Andrew Cass is our Head of Community Criminal Justice and Probation Services. He explains how our approach to supporting people involved with the criminal justice system is driven by our values of being bold, open and compassionate.
Change Grow Live’s commitment to supporting people caught up in the criminal justice system goes right back to our approach as an organisation that believes in people.
People who have been involved with the criminal justice system sometimes come from a place where they haven’t been afforded much belief. Many of them face the stigma of being labelled as offenders, and may come from backgrounds influenced by social inequality and injustice.
Fortunately, we are at a point where we can make a difference and begin to turn this around. The government’s drug strategy and Dame Carol Black’s report both have criminal justice running right the way through them. We are well placed as an organisation to ensure that recovery and treatment play a crucial role.
Within the last year Change Grow Live has launched four new Dependency and Recovery Services across the country that are at the forefront of our approach. In Kent, Surrey and Sussex, Hampshire, South Yorkshire and the West Midlands, we have formed partnerships with probation services to better help people receive support for substance misuse. People will be referred by probation to our services, where they’ll receive support and treatment in the same way as anyone else accessing our services.
For some of those people, the support we offer will be exactly what they need to achieve their goals and address the actions on their rehabilitation plan. For others with more complex needs, we can refer them on to the support services that are right for them and their situation. We can connect them with treatment and opportunities that they wouldn’t have had before.
This is part of a much wider approach to transforming and redesigning how we work with people involved with the criminal justice system. This is an approach that can cover everything from the services we provide, to the language we use. At our service in the Wirral, we relaunched our criminal justice approach with our Community Integration Team, clearly defining the goals of the service. We made sure that people weren’t spoken to or treated like they were offenders, they were people who used our services like any others.

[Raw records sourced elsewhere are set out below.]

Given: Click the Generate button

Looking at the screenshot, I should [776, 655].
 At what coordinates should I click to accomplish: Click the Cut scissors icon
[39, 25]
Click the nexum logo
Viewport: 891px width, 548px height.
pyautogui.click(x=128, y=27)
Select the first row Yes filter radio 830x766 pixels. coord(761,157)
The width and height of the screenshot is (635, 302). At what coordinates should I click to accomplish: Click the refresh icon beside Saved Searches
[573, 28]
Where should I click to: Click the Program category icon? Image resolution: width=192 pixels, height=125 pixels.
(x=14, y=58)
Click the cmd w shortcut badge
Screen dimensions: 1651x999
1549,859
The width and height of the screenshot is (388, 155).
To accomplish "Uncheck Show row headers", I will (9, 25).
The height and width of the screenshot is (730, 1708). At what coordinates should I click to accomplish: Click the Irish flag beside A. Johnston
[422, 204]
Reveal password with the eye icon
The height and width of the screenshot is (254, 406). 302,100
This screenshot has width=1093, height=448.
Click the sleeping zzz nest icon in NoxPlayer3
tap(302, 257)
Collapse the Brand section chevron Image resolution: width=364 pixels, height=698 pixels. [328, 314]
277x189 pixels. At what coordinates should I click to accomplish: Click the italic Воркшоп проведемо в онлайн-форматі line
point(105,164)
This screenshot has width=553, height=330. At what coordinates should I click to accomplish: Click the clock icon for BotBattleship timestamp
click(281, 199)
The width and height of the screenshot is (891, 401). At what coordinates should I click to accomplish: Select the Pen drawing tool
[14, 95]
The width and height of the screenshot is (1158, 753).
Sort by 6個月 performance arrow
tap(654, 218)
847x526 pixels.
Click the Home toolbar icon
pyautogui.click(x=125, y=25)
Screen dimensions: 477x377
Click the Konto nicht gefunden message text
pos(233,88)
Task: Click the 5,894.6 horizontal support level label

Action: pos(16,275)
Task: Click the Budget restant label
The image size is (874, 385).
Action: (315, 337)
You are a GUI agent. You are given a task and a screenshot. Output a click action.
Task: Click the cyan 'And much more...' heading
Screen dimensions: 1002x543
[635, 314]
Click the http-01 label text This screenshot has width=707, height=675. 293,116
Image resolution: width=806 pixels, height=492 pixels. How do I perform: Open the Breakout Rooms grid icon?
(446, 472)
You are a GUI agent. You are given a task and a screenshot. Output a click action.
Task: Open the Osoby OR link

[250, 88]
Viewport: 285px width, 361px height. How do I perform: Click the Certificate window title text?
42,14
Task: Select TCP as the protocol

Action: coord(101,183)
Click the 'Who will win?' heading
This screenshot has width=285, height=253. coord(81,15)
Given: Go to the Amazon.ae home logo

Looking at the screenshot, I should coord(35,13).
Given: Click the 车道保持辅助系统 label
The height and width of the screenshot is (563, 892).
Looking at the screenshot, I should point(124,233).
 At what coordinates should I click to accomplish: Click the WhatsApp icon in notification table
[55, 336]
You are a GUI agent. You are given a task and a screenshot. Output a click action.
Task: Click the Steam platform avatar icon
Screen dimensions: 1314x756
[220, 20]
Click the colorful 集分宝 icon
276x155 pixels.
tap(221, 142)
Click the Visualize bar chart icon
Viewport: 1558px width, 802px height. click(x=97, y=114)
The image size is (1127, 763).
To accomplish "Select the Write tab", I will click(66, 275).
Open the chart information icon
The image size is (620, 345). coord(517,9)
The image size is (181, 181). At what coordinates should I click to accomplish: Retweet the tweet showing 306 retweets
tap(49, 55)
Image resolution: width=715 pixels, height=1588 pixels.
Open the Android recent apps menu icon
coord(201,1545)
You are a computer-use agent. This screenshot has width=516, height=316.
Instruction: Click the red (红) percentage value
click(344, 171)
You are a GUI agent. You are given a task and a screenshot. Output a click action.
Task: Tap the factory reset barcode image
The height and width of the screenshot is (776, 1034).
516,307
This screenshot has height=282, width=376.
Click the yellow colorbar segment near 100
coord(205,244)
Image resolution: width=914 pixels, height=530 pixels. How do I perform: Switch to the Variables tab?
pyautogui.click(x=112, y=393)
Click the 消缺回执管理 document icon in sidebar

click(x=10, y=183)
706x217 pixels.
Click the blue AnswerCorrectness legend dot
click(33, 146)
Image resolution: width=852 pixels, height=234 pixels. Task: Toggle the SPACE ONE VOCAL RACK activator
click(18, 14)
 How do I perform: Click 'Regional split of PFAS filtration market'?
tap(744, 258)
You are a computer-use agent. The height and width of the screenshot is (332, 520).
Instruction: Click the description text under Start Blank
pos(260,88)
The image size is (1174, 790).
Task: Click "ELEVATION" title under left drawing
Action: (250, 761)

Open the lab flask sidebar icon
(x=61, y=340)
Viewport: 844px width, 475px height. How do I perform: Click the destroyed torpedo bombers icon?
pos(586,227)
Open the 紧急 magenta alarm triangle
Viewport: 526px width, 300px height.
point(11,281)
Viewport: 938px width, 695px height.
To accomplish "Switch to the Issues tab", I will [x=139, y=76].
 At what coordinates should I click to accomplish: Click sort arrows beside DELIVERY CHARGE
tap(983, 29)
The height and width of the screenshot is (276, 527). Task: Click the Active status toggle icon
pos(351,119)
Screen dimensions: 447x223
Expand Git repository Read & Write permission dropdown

People previously involved with the criminal justice system have often had the least amount of support to change their situations, and the least amount of hope. Of course you can argue that there is no such thing as a victimless crime, but we believe it’s for us to invest in their futures and work in partnership to look at the assets and skills people have as we support and empower them to achieve positive goals.
The challenge within the sector is to make sure that people who have been involved with the criminal justice system receive support that is responsive to their needs. Roughly half of people leaving prison have drugs or alcohol flagged as a risk factor for reoffending or harm, but the level of knowledge and expertise in supporting them has been diluted over the years due to funding cuts and outside pressures.
Innovative approaches such as the one being taken by our Dependency and Recovery services are incredibly positive steps towards criminal justice work becoming an intrinsic part of service delivery for the sector. Expertise and specialist knowledge are crucial, but they can’t stand alone from the rest of the support we offer. It all comes back to tackling the idea of stigma and of people being defined by their labels; the idea that someone can’t access the same treatment as everyone else because they’ve been caught up in the criminal justice system.
It's tough enough as it is for some people to take that first step and engage with a service, worrying about the stigma they might face, without also worrying that they’ll be labelled as an offender as well. By changing the way we engage with people, and by offering specialist support as part of our service delivery, we can help people to take that step and break that cycle of stigma.